L'exil à Babylone, creuset du judaïsme

La chute de Jérusalem et la déportation de son élite auraient pu entraîner la destruction de la culture israélite. Il semble pourtant que ce soit dans l’épreuve de l’exil que les Judéens sont devenus Juifs.

17138850860_EXIL_BABYLONE_JUIFS_TW.webp

La prise de Jérusalem par le roi néobabylonien Nabuchodonosor II en 587 avant notre ère marque un tournant capital dans l’histoire de l’ancien Israël. La disparition de la royauté, la destruction du Premier Temple de Jérusalem et la déportation de l’élite judéenne en Babylonie sont apparues comme une catastrophe susceptible de rayer de l’histoire la tradition israélite et judéenne. Le royaume de Juda (encadré ci-dessous) devint une petite province néobabylonienne, essentiellement rurale, autour de Mizpa, sa capitale provisoire au nord de Jérusalem, tandis que les déportés risquaient fort d’être absorbés dans la culture internationale de l’Empire néobabylonien.

Assez paradoxalement, l’historien constate le résultat inverse : avec le temps, la crise de la chute de Jérusalem en - 587 aboutit à la restructuration du peuple judéen/juif autour d’une tradition culturelle et religieuse précisée et profondément rénovée.
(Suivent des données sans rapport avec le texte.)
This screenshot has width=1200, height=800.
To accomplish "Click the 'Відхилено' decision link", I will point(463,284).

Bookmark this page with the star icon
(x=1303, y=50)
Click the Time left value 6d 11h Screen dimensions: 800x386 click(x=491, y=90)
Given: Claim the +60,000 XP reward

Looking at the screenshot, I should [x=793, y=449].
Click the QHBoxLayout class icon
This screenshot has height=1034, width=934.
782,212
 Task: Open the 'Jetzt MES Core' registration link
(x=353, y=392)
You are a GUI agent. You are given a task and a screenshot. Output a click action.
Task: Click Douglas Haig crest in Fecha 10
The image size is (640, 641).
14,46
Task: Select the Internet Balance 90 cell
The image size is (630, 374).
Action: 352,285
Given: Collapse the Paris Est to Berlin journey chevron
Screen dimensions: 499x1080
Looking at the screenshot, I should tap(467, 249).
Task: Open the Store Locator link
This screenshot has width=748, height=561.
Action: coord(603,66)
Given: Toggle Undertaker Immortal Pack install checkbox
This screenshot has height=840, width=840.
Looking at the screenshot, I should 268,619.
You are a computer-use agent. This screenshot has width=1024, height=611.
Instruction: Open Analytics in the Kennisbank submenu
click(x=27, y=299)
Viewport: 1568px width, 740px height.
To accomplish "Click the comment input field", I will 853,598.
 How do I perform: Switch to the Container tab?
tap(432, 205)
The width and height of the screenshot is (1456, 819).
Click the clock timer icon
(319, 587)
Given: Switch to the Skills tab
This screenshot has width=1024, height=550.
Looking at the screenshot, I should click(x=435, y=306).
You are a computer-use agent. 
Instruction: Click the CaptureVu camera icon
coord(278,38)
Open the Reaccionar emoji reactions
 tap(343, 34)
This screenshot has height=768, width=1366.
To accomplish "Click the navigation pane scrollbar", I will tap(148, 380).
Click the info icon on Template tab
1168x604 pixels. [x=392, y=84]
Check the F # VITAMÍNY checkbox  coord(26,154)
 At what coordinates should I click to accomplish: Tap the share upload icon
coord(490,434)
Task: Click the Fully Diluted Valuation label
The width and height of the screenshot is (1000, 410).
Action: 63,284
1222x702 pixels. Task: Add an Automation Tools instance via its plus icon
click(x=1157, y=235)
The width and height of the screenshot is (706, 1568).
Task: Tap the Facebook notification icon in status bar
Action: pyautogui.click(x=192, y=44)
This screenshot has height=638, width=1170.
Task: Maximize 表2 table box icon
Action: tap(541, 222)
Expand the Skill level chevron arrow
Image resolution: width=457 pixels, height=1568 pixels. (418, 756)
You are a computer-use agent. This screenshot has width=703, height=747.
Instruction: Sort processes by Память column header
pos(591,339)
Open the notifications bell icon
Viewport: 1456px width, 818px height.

La documentation à notre disposition ne permet pas de tout expliquer mais aide à mieux comprendre cette transformation en tenant compte de son contexte historique.

 

Une « nouvelle Jérusalem » en Babylonie

Un certain nombre de tablettes cunéiformes néobabyloniennes confirment les allusions du livre d’Ézéchiel d’après lesquelles la déportation s’est effectuée en gardant les structures communautaires. Les déportés venant d’une même ville se sont retrouvés ensemble en Babylonie. C’est ainsi que les tablettes al-Yahudu montrent que les habitants de Jérusalem ont été installés dans une sorte de « Nouvelle Jérusalem » en Babylonie. Ce regroupement communautaire a permis une réflexion religieuse intense, d’abord pour expliquer les causes de la catastrophe, puis pour tirer les conclusions de la confrontation avec la culture et la religion néobabyloniennes.

publicité

S’appuyant sur la longue tradition iconographique israélite, cette confrontation aboutit au rejet des divinités mésopotamiennes représentées par des statues et, bientôt, à l’affirmation que seul le dieu d’Israël, non représenté par des statues, était Dieu, avec insistance sur son rôle créateur et sur son caractère universaliste. Il s’agissait là d’une sorte de révolution religieuse. À partir de cette date, la religion israélite devient proprement monothéiste alors que, durant toute l’époque royale, le culte du dieu d’Israël était seulement monolâtrique, les plus anciens textes bibliques reconnaissant comme normal que les autres peuples aient d’autres dieux.